Bene, se fosse successo, sarebbe andata un po’ meglio, ne sono sicuro*.
* poi, per un po’, la politica la si lascia stare, promesso.


Sottoscrivo pienamente quanto hai scritto. Anch’io alle primarie votai per la Rosy che è + di sinistra di tanti ex comunisti.
Mauro bus n. 5
Mauro: ricordo bene, avevamo concordato la strategia proprio sul bus nr 5. purtroppo siamo stati in pochi. incompresa come Ambra Marie.
boh..
cap, noi ci ricordiamo quando “la Rosy” (all’epoca inviata a moralizzare il Triveneto) stava al partito popolare. E i leghisti truculenti, a dire: “lo sai perché il ppi è piccolo? perché lo tiene in mano la Bindi ahr ahr ahr”
Anche Anna sostiene Bindi e Ambra Marie e si complimenta con Caporale Reyes per felice accostamento.
Mauro Bus N. 5
Eccardo: sento il tono del dubbio … ;-)
inconnu: nel caso te lo chiedessi, i leghisti non sono cambiati.
Mauro: grazie!
Mah!
(Tanto per stare in linea. Non è sulla Rosy, il dubbio, ma sul “PD” nel suo complesso. D’inferiorità?).
Dan
Stamattina a Omnibus si parlava proprio di questo: non si tratta di Bindi, o Finocchiaro o Bersani o ( addirittura) Renzi o il tanto auspicato, dai sondaggi, nome nuovo . Questi sono gusci, come diceva Oliviero Beha.
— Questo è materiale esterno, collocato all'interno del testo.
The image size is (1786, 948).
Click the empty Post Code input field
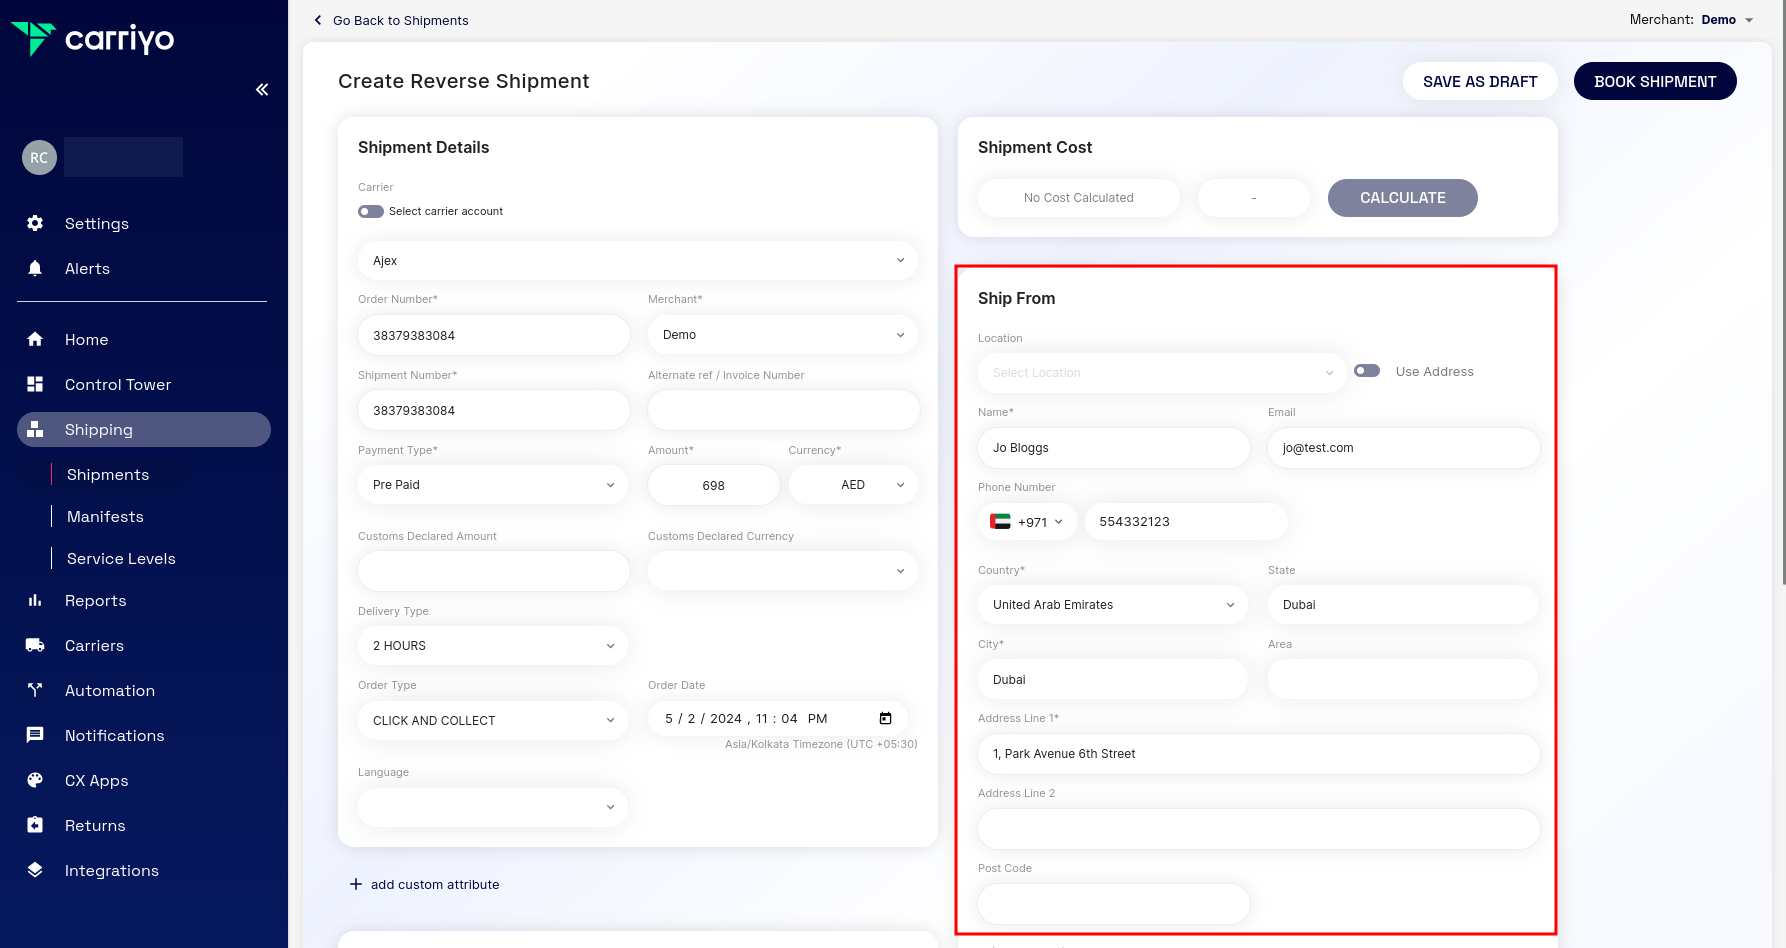[1113, 903]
Qua il problema è il contenuto…che proprio non esiste!
E il popolo ( tanto vituperato) è più intelligente di quello che si vuol far credere ( quando fa comodo) e l’ ha capito!
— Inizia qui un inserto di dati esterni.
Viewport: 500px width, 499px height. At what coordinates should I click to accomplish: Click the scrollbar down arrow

macca: eh! (sto in linea anch’io; i dubbi, sul PD, stanno venendo anche a me)
lilas: il problema è il contenuto, molto vero.
Alla fine si è deciso di andare avanti con una certa idea.
Io ho sempre questa idiosincrasia per gli ex DC.
Passerà?
Dan
macca: che ti devo dire, secondo me c’è ex DC e ex DC, Marini è l’esempio del vecchio trafficone, mentre la Bindi mi pare attenta al sociale ed è stata l’unica a proporre un disegno di legge sui dico, per esempio. fra Franceschini e Uolter ste gran differenze non le avevo mai viste, speriamo almeno che questo faccia tesoro degli errori dell’altro, poi si vedrà …
caporale Reyes: “anche se, sì, da giovane era stata nella Democrazia Cristiana e non nella Figiccì”
L’ “anche se” non mi sembra del tutto corretto, nel senso che all’interno della DC c’erano molte anime. Pensando alla sinistra DC penso a Dossetti, a La Pira, all’area dei cattolici-democratici della Rosa Bianca (non quella di Tabacci… quella di Giuntella, anche se non era di “stretta osservanza democristiana”).
Saluti
GinoCerutti: hai ragione, anche se posso capire che, quando uno dice “DC”, il pensiero di molti vada a Gava, piuttosto che a La Pira. a parte questo, un commentatore di Rovereto era quello che mancava al presente blog, qui sei sempre benvenuto.